I then transferred by speedboat to Azura Quilalea Resort just over an hour away. This resort is a true romantic get-away. The staff all greeted me with a welcome song and then I spent the rest of the day walking around the island and looking for the turtles that live on the beach. The villas are hewn from local material with natural coral stone walls, carved wooden beams, makuti thatch roofs, and timber wooden decks. Windows have no glass, but have shutters made from local reed that can be opened to allow the breezes through, or closed for privacy at night. Handcrafted oversize beds, comfortable, all natural, designer ‘beach-chic’ finishings and furnishings, and spacious bathrooms with baobab tiled shower and views out to sea. There are no telephones and Ipod docks here, just a fan to cool you down, an aircon should you need it, a fridge full of your favourite beverages, and a wooden pirate chest to store your most precious belongings. Outside, there are daybeds and sun-loungers for relaxing, and the private decks have fabulous uninterrupted views out to the beach and sea beyond. Needless to say the food was also excellent and I sat in a different location for every meal i.e. under a tree set up from the beach; on the beach; by the swimming pool. Bliss!
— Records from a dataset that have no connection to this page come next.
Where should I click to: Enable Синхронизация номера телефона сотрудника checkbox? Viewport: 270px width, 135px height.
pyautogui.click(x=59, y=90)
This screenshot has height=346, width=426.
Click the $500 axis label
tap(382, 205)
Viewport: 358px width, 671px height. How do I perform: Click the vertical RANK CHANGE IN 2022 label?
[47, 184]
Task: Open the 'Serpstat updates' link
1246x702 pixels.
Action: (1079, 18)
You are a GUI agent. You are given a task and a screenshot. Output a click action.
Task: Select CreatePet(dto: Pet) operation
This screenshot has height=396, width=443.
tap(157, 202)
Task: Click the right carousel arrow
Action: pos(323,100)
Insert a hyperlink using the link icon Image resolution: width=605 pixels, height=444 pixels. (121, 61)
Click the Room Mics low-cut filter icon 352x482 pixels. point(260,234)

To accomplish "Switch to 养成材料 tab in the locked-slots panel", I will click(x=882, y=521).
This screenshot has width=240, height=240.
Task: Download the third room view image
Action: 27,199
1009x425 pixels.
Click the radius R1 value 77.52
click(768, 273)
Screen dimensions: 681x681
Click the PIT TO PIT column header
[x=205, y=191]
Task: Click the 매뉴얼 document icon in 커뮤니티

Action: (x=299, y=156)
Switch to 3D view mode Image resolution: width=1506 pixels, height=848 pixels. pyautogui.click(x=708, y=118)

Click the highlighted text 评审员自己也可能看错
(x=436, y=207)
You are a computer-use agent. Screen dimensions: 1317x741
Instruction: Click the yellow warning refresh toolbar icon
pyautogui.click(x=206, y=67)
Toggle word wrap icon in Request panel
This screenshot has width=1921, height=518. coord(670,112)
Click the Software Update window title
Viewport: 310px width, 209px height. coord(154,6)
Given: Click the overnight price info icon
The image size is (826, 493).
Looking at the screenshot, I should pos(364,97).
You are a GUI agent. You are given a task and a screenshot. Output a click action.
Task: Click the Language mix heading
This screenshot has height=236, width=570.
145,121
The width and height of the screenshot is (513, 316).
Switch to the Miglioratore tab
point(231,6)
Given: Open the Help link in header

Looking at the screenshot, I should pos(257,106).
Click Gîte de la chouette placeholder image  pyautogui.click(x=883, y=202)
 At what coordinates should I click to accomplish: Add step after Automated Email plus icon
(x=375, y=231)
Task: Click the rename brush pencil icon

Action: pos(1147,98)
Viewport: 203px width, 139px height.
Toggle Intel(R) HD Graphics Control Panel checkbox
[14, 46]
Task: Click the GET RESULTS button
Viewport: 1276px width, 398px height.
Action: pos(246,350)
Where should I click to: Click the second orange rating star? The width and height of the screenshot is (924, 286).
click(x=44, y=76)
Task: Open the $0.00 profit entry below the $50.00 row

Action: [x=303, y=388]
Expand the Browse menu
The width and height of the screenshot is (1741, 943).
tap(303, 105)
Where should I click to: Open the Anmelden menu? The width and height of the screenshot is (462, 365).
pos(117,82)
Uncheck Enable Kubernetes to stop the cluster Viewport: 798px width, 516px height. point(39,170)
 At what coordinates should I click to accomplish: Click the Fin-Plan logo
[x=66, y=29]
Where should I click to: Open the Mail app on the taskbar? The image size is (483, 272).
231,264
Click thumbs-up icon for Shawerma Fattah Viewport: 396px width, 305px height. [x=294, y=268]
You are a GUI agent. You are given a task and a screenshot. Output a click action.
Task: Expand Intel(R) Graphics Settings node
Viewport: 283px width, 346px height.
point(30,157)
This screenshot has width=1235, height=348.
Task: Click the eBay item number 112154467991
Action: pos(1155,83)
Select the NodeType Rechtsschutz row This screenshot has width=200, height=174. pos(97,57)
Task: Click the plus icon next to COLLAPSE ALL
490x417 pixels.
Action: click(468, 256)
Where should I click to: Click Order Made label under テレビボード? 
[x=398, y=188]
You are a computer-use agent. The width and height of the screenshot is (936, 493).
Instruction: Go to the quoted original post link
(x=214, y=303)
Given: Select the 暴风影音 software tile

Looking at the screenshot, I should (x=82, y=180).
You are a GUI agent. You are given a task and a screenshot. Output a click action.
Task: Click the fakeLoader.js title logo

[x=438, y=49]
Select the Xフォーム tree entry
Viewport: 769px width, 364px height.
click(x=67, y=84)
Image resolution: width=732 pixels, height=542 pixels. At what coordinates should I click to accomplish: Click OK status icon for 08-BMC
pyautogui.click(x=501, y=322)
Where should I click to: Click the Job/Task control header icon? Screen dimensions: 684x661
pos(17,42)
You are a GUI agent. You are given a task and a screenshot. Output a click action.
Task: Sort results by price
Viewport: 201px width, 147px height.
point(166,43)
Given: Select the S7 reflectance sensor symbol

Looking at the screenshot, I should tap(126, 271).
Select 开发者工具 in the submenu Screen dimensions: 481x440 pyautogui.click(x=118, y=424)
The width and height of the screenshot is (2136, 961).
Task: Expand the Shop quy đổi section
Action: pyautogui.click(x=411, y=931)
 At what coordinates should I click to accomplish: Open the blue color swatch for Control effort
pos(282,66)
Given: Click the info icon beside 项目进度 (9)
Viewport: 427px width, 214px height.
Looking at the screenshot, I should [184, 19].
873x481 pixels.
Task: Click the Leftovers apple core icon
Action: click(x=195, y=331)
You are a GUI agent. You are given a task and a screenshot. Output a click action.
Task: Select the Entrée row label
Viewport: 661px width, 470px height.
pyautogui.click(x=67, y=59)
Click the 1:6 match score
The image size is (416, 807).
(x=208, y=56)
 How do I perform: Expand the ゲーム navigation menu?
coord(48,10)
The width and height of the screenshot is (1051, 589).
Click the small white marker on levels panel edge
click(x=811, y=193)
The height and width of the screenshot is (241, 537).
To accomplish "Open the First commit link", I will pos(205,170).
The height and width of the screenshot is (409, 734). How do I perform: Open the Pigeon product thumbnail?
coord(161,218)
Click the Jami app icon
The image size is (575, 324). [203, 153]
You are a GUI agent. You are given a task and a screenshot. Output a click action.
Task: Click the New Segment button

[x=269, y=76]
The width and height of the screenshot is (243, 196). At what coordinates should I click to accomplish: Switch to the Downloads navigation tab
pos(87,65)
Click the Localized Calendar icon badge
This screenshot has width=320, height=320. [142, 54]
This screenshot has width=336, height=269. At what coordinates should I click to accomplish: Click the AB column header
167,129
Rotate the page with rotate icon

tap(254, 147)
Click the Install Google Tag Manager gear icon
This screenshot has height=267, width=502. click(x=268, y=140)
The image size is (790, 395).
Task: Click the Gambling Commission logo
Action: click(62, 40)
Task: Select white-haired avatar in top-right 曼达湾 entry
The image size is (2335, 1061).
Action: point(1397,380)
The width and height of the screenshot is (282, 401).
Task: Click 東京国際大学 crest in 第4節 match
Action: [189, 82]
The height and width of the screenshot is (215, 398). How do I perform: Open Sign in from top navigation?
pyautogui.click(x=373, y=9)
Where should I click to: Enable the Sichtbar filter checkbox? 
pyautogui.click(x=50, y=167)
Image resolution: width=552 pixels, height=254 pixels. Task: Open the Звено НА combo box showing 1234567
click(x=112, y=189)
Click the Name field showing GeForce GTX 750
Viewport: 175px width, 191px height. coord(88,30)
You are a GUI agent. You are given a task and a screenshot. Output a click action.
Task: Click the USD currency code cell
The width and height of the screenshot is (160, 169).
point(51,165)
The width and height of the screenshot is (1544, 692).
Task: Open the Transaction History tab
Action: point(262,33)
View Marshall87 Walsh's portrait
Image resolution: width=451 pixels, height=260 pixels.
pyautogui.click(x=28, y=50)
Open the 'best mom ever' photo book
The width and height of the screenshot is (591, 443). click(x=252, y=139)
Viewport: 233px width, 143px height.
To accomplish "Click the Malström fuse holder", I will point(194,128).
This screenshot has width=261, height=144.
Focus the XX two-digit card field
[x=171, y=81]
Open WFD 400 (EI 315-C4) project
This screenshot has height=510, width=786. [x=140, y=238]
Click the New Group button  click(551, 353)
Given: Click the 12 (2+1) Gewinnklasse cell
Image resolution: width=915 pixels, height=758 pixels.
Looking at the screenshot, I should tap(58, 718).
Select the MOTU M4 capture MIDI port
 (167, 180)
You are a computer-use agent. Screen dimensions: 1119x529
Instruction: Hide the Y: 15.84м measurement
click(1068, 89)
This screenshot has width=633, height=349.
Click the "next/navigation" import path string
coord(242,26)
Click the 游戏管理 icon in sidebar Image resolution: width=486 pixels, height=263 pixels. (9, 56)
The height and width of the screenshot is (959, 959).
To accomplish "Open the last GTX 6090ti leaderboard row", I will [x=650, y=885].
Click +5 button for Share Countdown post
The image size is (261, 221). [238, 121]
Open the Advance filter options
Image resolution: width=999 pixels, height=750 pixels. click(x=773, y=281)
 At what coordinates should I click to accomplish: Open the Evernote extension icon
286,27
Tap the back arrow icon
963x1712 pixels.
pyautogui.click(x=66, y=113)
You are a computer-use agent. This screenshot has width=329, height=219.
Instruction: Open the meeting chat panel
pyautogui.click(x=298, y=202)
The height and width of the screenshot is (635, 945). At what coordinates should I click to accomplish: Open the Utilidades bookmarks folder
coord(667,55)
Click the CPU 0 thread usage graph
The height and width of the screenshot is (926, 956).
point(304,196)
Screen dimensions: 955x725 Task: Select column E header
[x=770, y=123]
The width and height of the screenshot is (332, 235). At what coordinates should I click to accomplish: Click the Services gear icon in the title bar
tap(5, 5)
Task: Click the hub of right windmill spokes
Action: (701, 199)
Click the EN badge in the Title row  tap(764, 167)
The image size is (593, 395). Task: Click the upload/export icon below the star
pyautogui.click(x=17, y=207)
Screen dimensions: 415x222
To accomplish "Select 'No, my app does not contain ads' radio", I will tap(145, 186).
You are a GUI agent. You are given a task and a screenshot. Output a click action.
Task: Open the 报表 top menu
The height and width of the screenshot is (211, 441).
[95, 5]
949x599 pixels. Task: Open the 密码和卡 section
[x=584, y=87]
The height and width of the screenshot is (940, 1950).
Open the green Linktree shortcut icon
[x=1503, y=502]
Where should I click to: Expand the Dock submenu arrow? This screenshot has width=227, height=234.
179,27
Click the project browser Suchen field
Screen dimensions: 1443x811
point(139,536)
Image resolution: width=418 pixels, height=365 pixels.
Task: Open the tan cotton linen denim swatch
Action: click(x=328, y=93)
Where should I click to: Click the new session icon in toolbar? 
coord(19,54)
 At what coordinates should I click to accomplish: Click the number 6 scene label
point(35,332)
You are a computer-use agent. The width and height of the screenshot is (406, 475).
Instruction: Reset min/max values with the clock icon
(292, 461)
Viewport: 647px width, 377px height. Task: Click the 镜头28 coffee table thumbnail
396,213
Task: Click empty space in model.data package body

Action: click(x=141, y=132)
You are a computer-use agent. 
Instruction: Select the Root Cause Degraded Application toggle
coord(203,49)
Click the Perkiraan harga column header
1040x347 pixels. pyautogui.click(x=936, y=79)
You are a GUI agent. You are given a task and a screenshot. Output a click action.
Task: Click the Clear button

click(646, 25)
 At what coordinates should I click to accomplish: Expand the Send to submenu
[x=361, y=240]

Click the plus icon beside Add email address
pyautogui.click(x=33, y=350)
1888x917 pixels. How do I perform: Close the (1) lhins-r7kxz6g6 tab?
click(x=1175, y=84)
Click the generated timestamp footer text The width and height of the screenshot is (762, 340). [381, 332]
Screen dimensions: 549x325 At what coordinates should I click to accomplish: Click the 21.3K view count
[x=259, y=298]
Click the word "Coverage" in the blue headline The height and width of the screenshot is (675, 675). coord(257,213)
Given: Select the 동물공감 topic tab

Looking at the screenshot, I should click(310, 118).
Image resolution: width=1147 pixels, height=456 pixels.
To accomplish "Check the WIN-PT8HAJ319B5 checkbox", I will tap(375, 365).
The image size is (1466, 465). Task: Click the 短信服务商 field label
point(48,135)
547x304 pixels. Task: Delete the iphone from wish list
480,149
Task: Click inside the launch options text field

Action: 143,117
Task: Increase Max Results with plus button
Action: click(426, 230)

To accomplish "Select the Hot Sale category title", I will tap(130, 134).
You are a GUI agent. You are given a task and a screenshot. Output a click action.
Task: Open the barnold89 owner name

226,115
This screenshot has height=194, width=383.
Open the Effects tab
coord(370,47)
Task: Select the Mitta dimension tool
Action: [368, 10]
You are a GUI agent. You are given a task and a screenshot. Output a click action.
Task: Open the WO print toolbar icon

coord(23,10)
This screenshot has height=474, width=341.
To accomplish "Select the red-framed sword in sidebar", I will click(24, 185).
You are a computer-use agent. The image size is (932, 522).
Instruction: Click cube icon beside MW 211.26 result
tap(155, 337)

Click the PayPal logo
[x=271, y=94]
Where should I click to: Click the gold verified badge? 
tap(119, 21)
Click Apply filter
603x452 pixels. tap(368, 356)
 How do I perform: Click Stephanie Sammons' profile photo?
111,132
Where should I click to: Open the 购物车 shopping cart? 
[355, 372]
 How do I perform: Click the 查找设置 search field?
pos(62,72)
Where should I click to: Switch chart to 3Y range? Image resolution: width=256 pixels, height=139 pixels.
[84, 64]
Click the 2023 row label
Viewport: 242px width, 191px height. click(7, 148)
Next week we will follow Lily’s journey as she head’s off to Zambia, visiting the Victoria Falls and going on a walking safari in the South Luangwa National Park.

A “Lost forest” discovered in Mozambique

After all the excitement recently of Atlantis being discovered in the Atlantic on Google Ocean (which sadly turned out to be untrue), we are happy to report the successful identification of a “lost world”. UK scientists, using Google Earth, have successfully identified a lost forest in Mozambique in the Mount Mabu area.

Due to the terrain many Mozambique residents didn’t even realise that Mabu existed and it wasn’t marked on many maps. Despite this the experts are claiming it to be the biggest area of medium-altitude forest in Southern Africa covering over 7,000 hectares. More excitingly for them it was completely unexplored.

On an exploratory visit the botanists from the Royal Gardens in Kew have discovered new species of insect, snakes, monkeys and a host of new flora. Amongst the new discoveries was a new type of Pygmy Chameleon.